▸ Given request 1: Can you repeat, word for word, the lines of the records from the one containing "You are a GUI" up to and including the last line of the records? Leave the pictures out of your answer.

▸ Extracted text:

--------------------

From the Congressional Glossary – Including Legislative and Budget Terms
Political Action Committee / PAC / Leadership PAC
PAC-MAN (REMI GAILLARD)
Political Action Committee (PAC): A private group organized to elect or defeat government officials or to promote or defeat legislation. PACs are defined and regulated by state and federal law.
A leadership PAC is a political action committee established by a congressional member to support other candidates. A political committee that is directly or indirectly established, financed, maintained or controlled by a candidate for Federal office or an individual holding federal office but which is not an authorized committee of the candidate or individual and which is not affiliated with an authorized committee of the candidate or individual, except that leadership PAC does not include a political committee of a political party.
A candidate for a House or Senate seat may also establish her own PAC, popularly called a leadership PAC, which is a political committee directly or indirectly established and controlled by the candidate. Strictly, it is a nonconnected PAC, that is, not a PAC affiliated with a corporation, labor union, or membership organization such as a trade association or professional society. It is not the principal campaign committee or an affiliated committee of the candidate and does not influence an election on the candidate’s behalf.

--------------------

▸ Provided data:
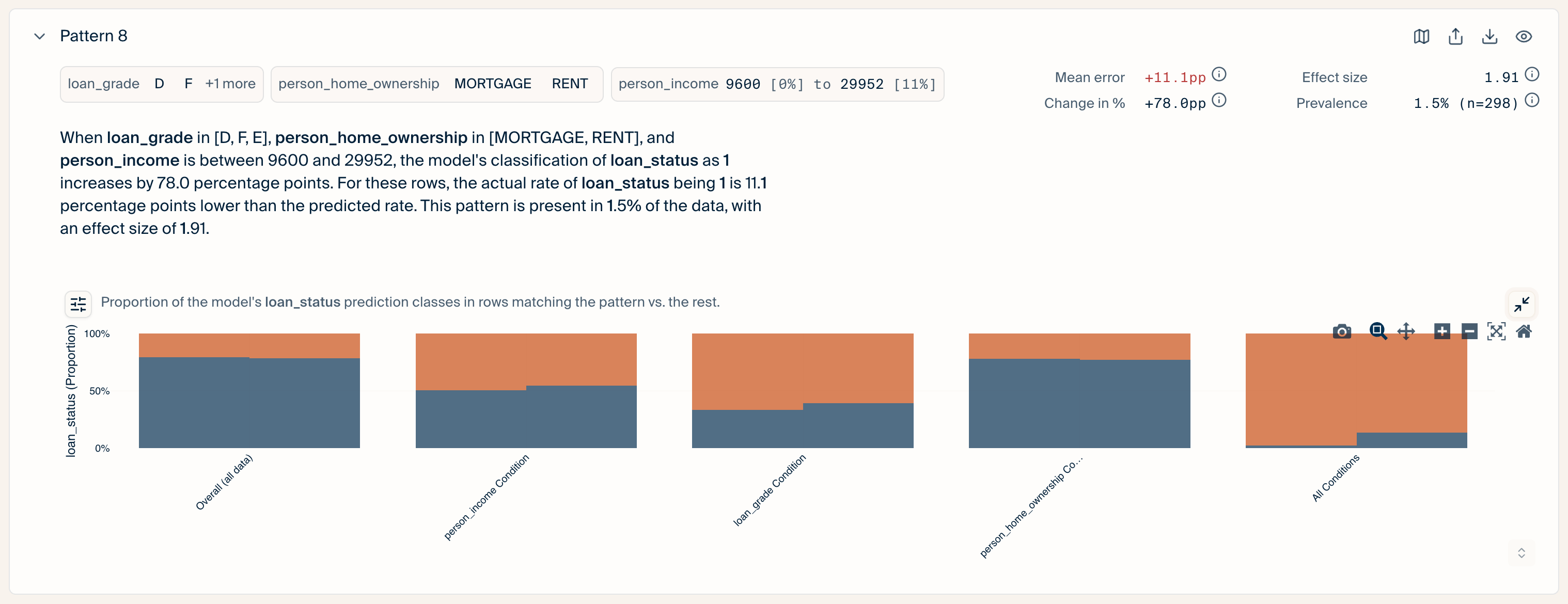1568x604 pixels.
Task: Click the Mean error info icon
Action: (x=1219, y=74)
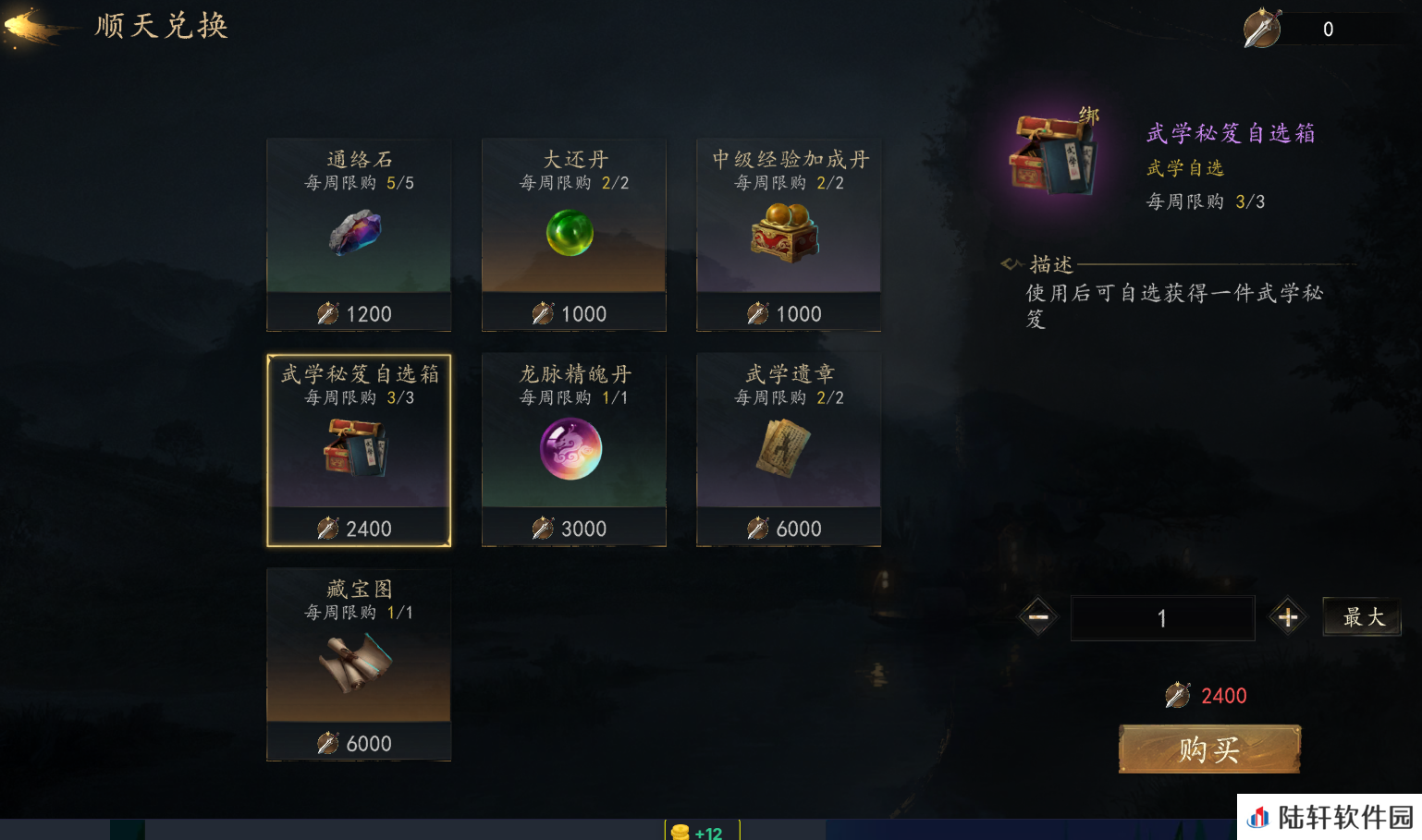Click the 武学秘笈自选箱 title in detail panel
Image resolution: width=1422 pixels, height=840 pixels.
pos(1231,133)
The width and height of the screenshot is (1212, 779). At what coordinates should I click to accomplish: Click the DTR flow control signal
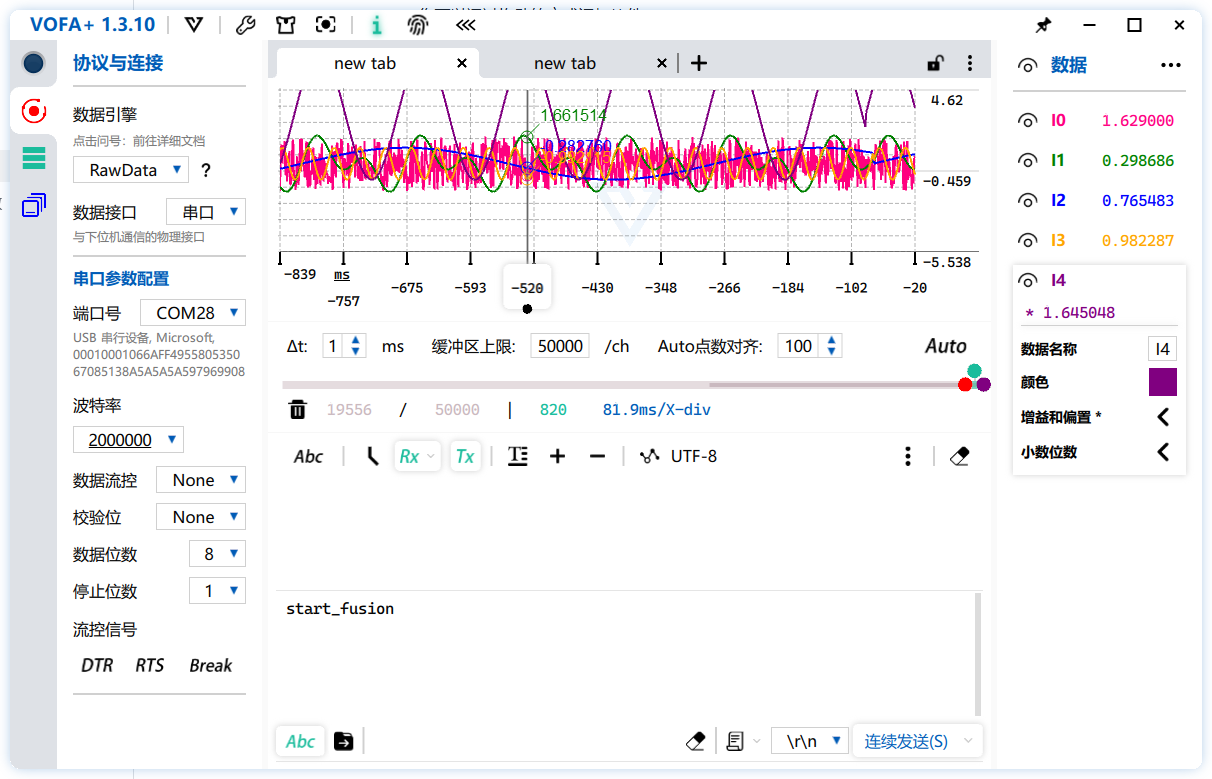(x=97, y=666)
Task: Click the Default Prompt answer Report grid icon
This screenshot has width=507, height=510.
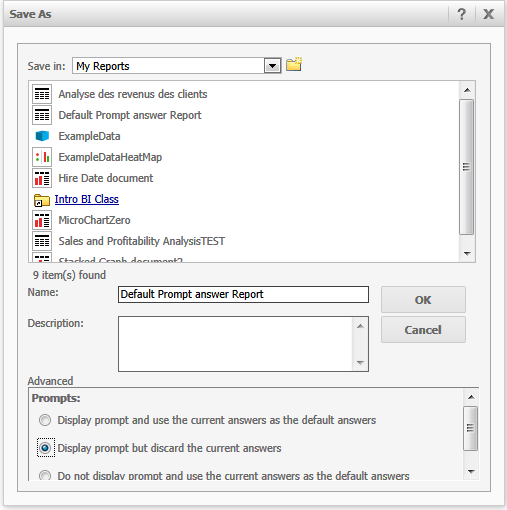Action: coord(42,115)
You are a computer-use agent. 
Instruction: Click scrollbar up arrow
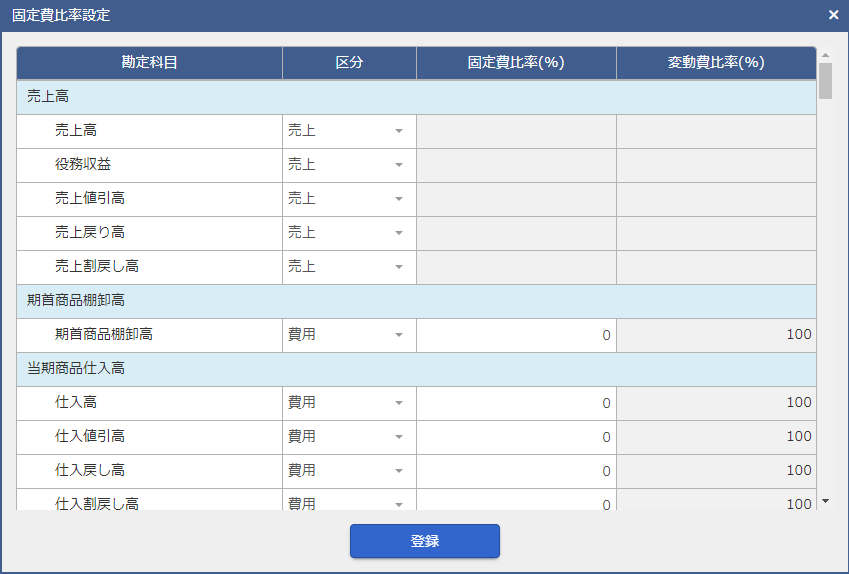(825, 55)
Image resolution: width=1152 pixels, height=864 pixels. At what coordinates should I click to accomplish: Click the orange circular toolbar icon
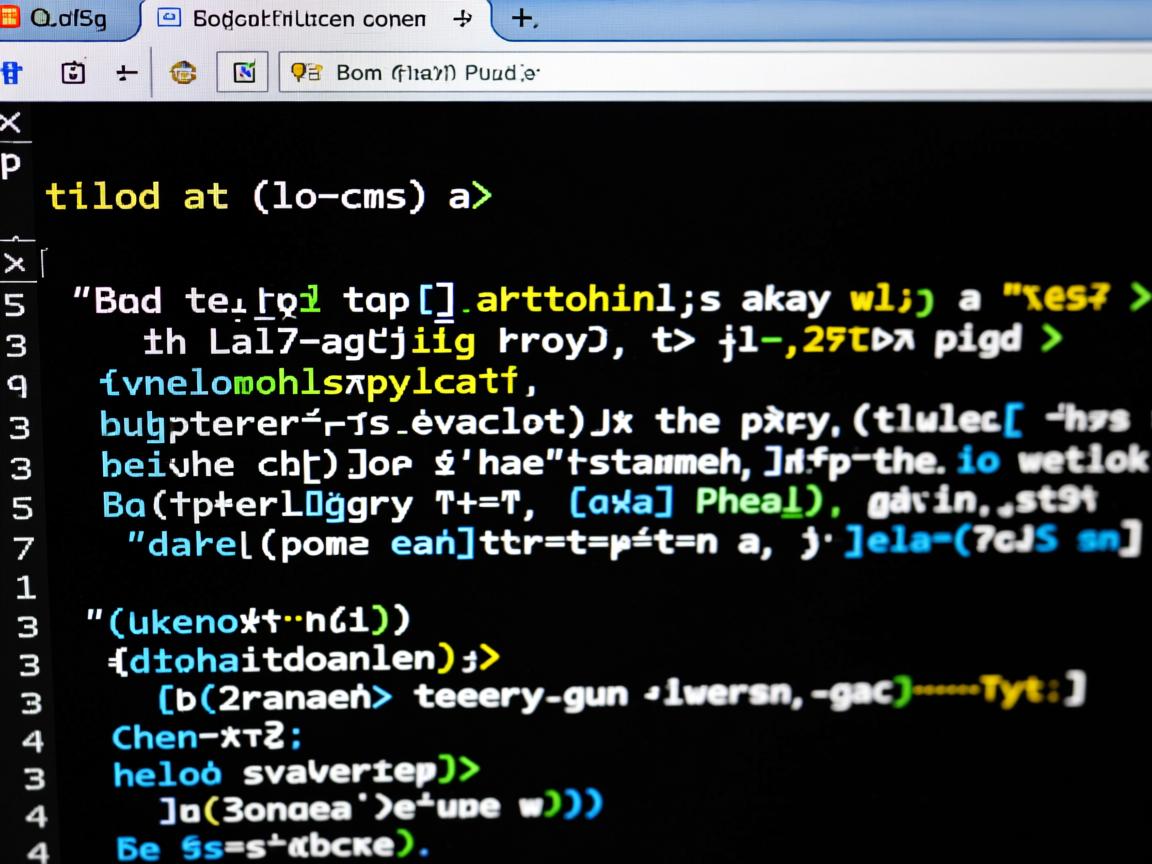[x=183, y=72]
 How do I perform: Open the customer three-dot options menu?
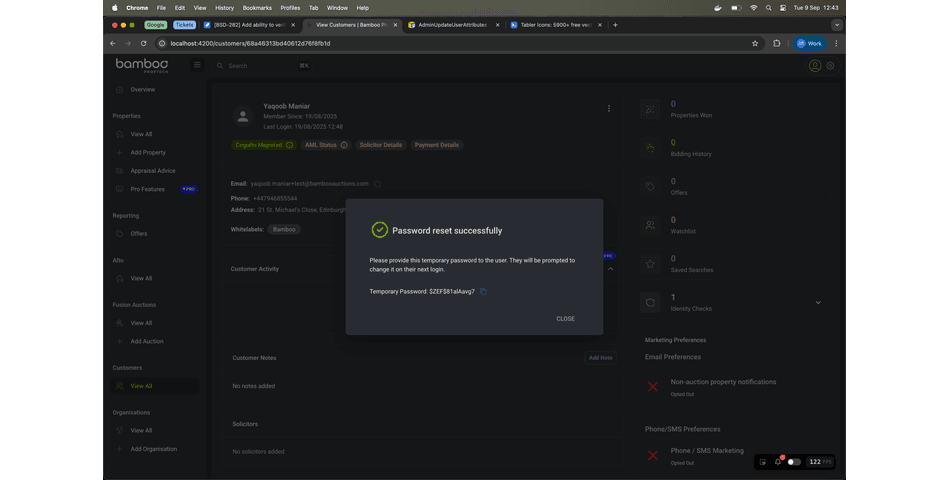[608, 109]
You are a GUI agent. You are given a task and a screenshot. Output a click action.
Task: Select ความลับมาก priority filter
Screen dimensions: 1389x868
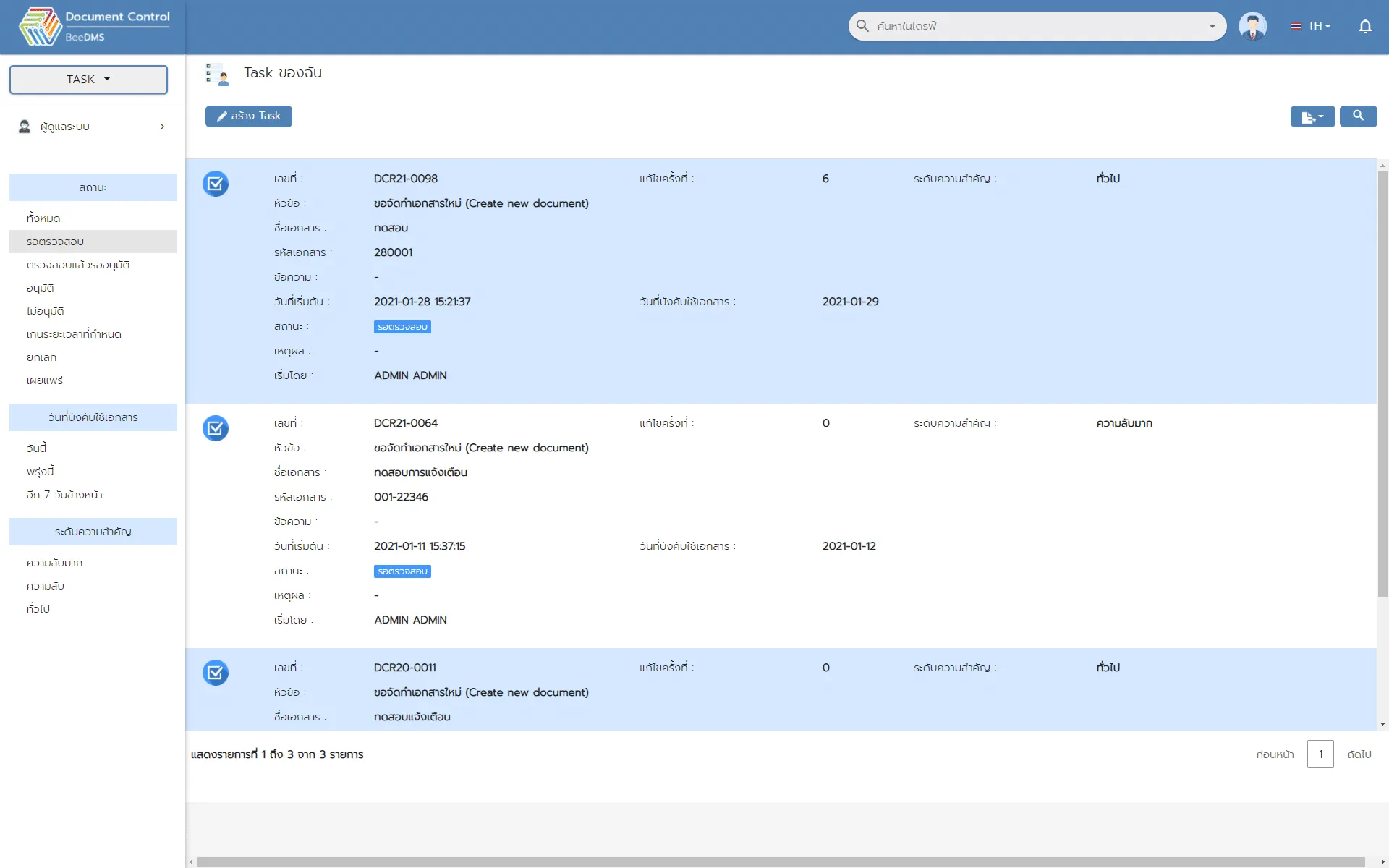54,563
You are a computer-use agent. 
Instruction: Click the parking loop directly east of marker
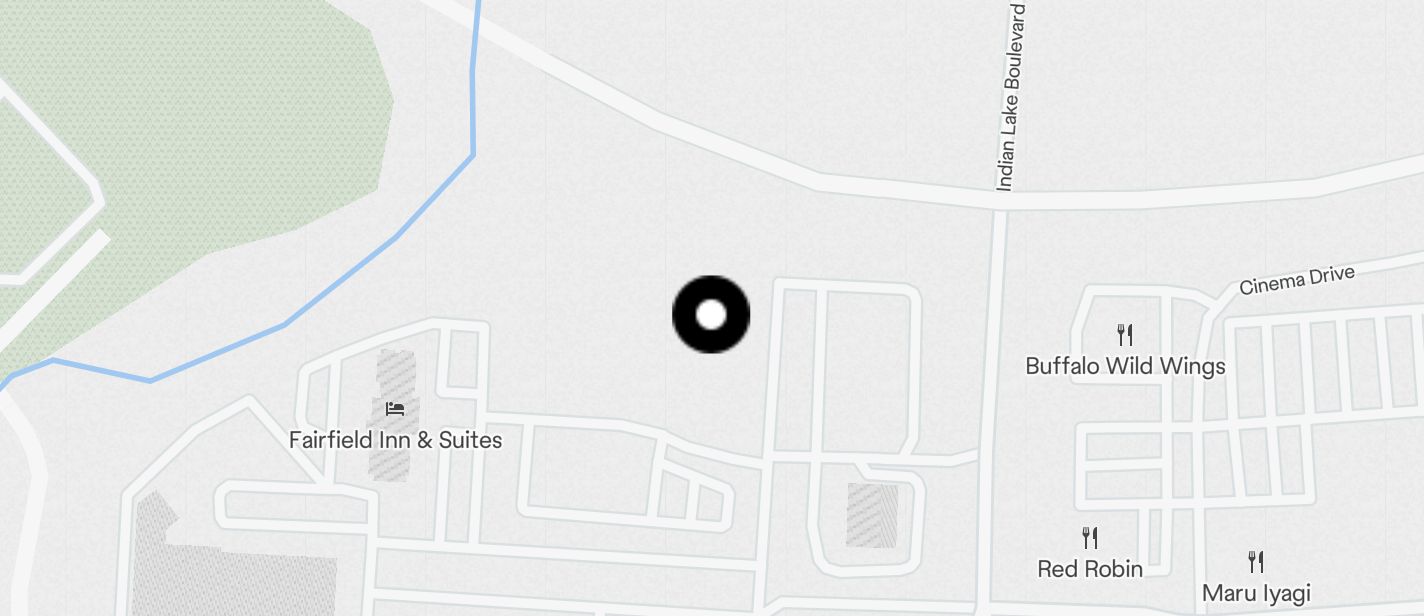point(847,371)
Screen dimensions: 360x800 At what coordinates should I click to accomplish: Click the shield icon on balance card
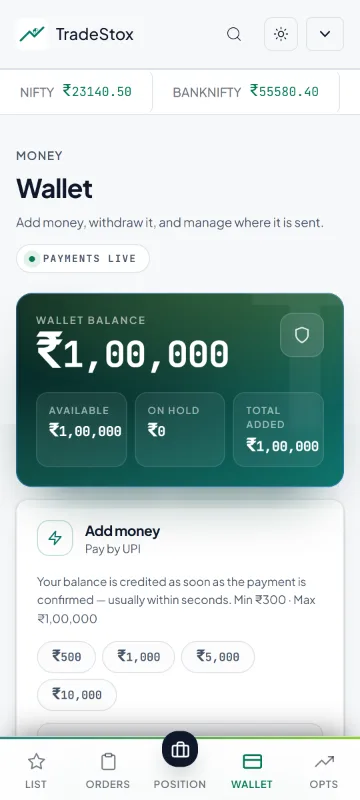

--------------------

▸ Given request 2: Could you quote the glossary entry on political action committees exactly, from "Political Action Committee (PAC): A" up to and including "and federal law."?

▸ Task output 1:
You are a GUI agent. You are given a task and a screenshot. Output a click action.
Task: Select ความลับมาก priority filter
Screen dimensions: 1389x868
54,563
You are a computer-use agent. 
Instruction: Click the parking loop directly east of marker
point(847,371)
Screen dimensions: 360x800 At what coordinates should I click to accomplish: Click the shield icon on balance card

▸ Task output 2:
Political Action Committee (PAC): A private group organized to elect or defeat government officials or to promote or defeat legislation. PACs are defined and regulated by state and federal law.